A bill to reform how the government buys and manages technology came up this week at a hearing about the security of HealthCare.gov -- but contracting officers willing to plunge into some heavy reading may discover they already have a lot of the capability they need.
While Republicans grilled Obamacare officials about a recent hack -- and other vulnerabilities -- of their signature website, one Democrat used the occasion to plug what may be his favorite piece of pending legislation: The Federal Information Technology Acquisition Reform Act, or FITARA.
“Isn’t information security related to how well we’re managing our IT assets?” Rep. Gerry Connolly, D-Va., asked officials. He gave a brief description of what FITARA would do for IT managers; the bill actually has plenty of support and seems only to await action.
Until then, though, it's not as though contracting officers have no recourse.
On Friday, DigitalGov.gov, a unit within the General Services Administration, blogged about a few new resources acquisition officers already have at their disposal to buy technology smartly.
Procurement staff can use the new Digital Service’s TechFAR Handbook as they try to make Federal Acquisition Regulations work for agile projects, which the document defines and explains. The handbook is still a first draft -- you can suggest improvements. A final version is expected soon, though presumably that will also be a somewhat living document.

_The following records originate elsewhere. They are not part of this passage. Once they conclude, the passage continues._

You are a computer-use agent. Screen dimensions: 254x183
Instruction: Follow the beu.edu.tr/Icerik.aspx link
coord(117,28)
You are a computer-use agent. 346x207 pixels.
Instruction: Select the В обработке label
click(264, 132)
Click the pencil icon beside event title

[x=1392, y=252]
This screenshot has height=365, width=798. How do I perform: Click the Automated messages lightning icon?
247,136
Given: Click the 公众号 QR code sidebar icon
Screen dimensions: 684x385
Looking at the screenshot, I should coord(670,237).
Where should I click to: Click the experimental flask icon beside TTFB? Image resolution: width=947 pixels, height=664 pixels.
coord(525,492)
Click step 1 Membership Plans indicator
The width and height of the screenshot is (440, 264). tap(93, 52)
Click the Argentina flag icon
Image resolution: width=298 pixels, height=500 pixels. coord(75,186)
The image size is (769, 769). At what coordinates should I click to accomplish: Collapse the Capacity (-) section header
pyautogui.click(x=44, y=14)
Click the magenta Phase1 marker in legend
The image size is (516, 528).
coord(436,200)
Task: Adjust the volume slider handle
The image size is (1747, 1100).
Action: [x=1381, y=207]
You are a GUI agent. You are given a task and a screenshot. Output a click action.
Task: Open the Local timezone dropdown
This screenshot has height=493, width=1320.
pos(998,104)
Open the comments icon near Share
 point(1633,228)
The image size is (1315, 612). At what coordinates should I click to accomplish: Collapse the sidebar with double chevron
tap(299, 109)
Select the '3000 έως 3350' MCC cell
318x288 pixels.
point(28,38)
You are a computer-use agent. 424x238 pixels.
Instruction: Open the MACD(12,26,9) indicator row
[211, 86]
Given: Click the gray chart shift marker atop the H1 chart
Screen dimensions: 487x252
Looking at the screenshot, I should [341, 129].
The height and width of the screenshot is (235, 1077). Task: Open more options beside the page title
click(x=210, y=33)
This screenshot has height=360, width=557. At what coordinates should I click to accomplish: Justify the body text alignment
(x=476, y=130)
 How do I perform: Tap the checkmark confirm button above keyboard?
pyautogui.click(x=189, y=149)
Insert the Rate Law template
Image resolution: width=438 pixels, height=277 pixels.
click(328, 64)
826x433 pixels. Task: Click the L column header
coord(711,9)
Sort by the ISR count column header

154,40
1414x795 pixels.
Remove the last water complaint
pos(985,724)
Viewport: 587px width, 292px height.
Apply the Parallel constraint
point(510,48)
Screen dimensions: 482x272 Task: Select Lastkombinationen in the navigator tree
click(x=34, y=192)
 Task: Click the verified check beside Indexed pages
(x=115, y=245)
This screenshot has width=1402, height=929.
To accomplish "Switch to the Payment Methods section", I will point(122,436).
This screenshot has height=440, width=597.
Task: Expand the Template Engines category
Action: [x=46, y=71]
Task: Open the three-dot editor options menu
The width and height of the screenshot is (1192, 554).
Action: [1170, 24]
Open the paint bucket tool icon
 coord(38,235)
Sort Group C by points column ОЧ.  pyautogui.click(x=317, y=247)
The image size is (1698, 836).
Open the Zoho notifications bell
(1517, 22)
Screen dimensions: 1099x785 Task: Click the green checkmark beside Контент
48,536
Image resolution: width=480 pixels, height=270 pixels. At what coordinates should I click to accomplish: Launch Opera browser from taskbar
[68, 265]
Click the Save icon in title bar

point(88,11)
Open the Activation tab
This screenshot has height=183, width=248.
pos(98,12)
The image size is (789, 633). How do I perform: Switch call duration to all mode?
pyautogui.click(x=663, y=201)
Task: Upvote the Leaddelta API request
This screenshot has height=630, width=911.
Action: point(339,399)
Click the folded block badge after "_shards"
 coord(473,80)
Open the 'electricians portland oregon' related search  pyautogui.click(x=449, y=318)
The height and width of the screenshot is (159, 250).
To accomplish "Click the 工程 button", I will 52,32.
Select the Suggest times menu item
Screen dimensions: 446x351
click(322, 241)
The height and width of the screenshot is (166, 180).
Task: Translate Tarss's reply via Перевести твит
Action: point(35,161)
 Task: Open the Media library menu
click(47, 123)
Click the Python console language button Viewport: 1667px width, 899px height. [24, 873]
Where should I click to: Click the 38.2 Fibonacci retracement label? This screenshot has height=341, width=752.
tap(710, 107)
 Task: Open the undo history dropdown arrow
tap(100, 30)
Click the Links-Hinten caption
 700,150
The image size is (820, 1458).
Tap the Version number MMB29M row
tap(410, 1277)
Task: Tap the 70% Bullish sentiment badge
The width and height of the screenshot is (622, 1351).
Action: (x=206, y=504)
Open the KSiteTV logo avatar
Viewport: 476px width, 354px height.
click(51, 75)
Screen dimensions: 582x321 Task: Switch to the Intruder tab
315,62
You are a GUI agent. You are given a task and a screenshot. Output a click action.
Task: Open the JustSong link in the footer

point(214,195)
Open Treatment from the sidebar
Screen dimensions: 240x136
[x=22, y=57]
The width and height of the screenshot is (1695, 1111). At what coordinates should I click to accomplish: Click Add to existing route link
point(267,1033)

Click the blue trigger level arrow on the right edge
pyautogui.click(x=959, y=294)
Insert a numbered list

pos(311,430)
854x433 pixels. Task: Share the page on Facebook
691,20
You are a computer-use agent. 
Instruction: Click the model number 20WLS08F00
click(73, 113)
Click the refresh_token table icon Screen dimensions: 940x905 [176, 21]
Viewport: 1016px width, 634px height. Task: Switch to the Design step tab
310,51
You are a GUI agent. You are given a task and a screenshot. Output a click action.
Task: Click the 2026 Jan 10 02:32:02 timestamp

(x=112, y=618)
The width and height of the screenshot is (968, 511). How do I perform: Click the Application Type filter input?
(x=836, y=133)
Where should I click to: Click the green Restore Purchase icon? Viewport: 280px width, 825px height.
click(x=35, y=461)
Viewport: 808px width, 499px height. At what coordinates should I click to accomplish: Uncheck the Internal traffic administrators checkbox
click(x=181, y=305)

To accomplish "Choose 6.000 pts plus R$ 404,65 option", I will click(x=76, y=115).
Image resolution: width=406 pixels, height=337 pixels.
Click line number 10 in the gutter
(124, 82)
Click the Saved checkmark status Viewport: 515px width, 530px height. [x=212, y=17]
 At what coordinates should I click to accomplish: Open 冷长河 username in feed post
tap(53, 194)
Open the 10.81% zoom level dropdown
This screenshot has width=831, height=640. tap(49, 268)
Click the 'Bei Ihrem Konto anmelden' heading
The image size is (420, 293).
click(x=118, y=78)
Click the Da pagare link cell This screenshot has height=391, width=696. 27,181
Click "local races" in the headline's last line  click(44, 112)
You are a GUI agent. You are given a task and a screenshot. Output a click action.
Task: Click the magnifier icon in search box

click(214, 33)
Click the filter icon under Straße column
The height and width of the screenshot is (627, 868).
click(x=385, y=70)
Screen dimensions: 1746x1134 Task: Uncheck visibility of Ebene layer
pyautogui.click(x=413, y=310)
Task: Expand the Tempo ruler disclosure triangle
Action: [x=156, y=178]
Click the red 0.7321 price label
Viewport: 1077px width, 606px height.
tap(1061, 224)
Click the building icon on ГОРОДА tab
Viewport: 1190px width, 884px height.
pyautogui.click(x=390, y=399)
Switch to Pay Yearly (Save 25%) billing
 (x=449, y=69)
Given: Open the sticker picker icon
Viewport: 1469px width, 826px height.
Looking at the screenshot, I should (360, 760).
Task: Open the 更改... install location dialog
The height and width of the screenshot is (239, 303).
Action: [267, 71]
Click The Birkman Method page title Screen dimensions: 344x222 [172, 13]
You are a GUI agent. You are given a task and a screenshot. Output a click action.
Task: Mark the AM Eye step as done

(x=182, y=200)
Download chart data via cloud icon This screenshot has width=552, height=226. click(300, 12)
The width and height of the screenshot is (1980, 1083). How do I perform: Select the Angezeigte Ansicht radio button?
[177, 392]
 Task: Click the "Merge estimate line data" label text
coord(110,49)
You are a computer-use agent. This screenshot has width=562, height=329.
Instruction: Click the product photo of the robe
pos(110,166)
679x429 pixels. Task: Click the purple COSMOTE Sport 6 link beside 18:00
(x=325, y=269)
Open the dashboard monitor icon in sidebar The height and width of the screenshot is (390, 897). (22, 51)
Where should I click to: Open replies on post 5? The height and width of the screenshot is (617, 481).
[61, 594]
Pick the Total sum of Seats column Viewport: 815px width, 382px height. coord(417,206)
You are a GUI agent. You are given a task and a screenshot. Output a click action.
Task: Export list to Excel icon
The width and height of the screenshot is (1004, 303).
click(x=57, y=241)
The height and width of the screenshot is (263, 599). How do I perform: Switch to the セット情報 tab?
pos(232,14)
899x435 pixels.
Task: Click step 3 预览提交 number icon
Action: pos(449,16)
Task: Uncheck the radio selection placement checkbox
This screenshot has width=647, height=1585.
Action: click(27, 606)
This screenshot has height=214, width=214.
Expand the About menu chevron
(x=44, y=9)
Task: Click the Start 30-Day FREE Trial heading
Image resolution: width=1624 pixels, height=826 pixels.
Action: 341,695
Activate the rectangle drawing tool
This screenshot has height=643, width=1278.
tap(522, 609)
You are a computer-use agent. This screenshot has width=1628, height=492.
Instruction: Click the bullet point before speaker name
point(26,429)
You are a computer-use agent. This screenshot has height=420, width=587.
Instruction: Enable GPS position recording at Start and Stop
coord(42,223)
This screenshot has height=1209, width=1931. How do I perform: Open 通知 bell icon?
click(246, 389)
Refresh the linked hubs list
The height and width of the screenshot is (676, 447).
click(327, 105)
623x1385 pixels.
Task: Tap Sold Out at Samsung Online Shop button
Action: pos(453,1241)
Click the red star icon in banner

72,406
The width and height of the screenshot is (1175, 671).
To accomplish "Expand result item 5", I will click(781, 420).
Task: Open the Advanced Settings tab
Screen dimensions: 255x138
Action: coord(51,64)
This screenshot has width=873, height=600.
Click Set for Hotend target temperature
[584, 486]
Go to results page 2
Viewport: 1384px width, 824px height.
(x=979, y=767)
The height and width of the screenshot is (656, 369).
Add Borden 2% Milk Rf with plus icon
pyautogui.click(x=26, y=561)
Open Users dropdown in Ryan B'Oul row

Then, there’s the White House’s Innovative Contract Case Studies, which describes a variety of acquisition approaches and gives examples of actual procurements that used them.
These documents are not light reading, but understanding what they are and how to refer to them would likely help the typical contracting officer.
GSA’s Chief Information Officer Sonny Hashmi recently told an AFCEA Bethesda breakfast gathering the current regulations are capable of getting the job done.
“Yes, the FAR needs to modernize. The FAR is not perfect,” he said. “But if you want to do agile development, you can absolutely do that with the FAR. The problem is the average contracting officer doesn’t know how.”